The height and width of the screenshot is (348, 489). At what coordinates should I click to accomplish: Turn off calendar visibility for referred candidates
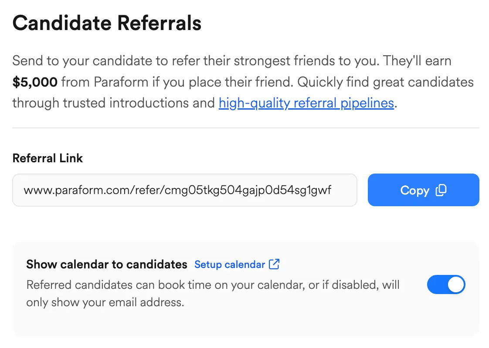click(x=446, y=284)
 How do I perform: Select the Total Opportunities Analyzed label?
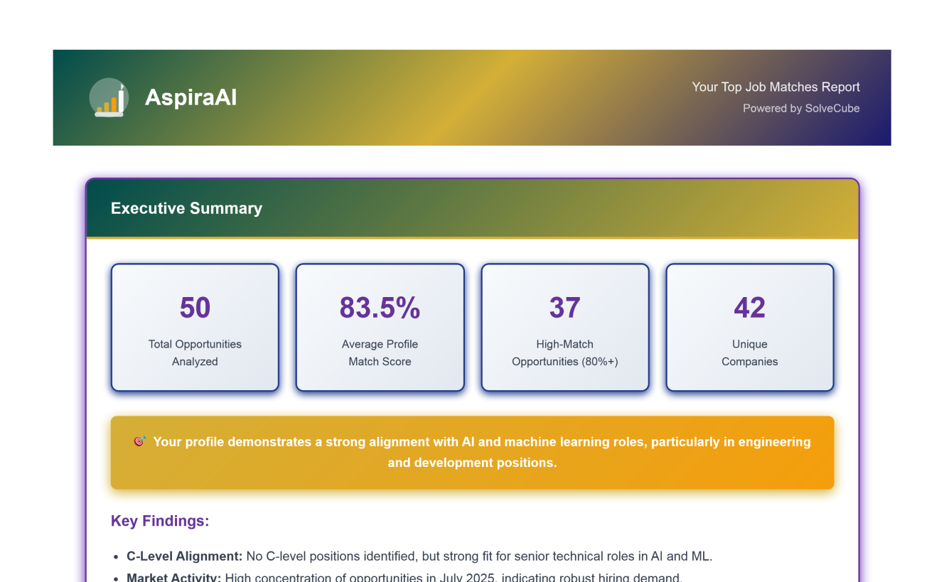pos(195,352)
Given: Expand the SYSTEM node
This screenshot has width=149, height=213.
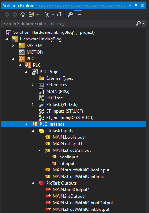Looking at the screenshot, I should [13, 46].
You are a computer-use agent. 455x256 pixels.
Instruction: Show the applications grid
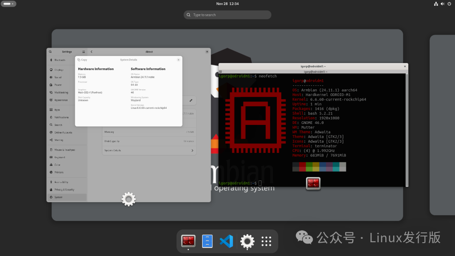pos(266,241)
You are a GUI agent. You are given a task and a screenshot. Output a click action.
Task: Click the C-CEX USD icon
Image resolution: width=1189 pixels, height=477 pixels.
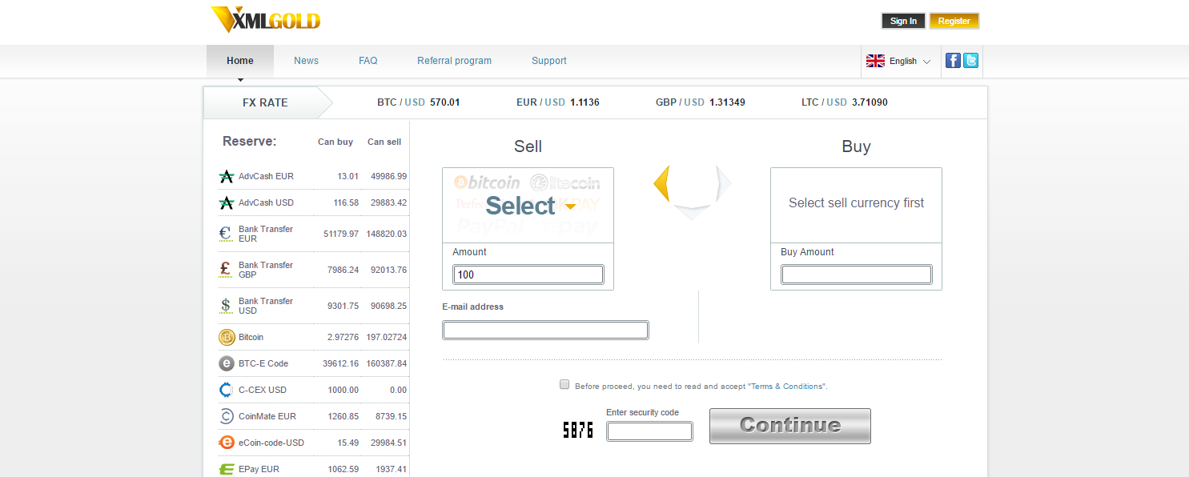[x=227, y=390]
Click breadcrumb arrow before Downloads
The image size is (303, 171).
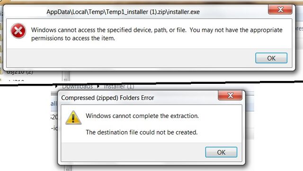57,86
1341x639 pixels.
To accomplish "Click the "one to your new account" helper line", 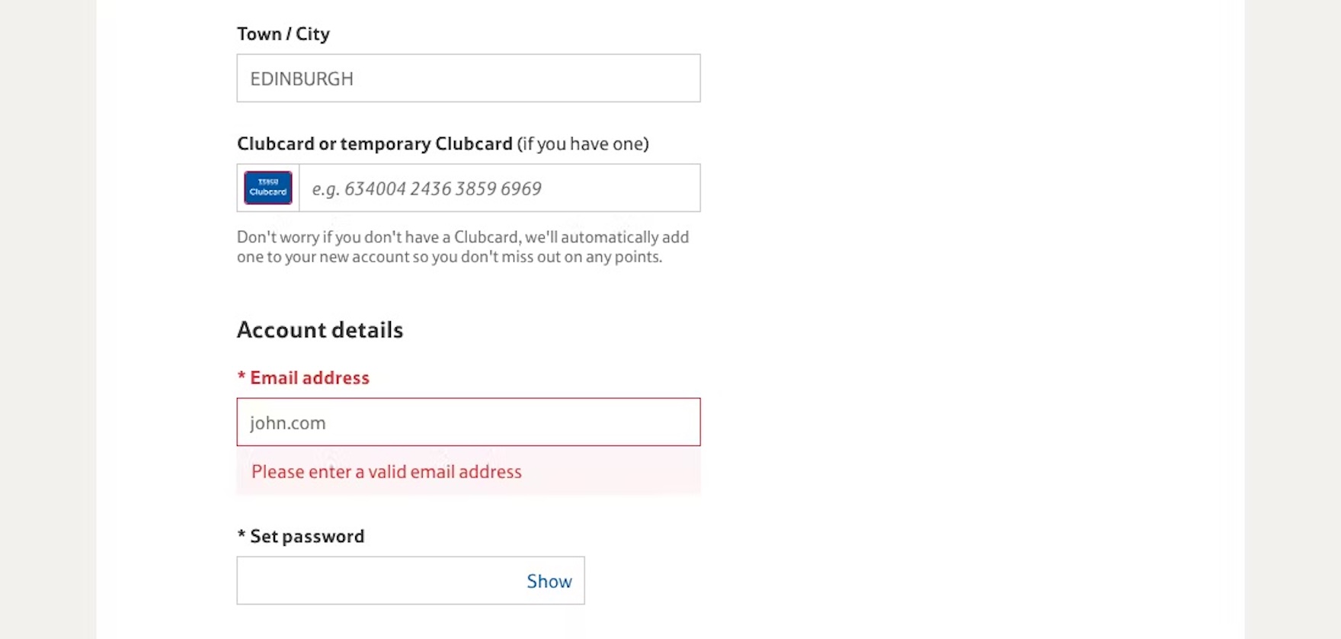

§ WHAT THE TASK ASKS
After going through the entries, say how many lines contain the string "agent". Nothing else belongs in the reply.

§ RESPONSE FOR THIS EXERCISE
2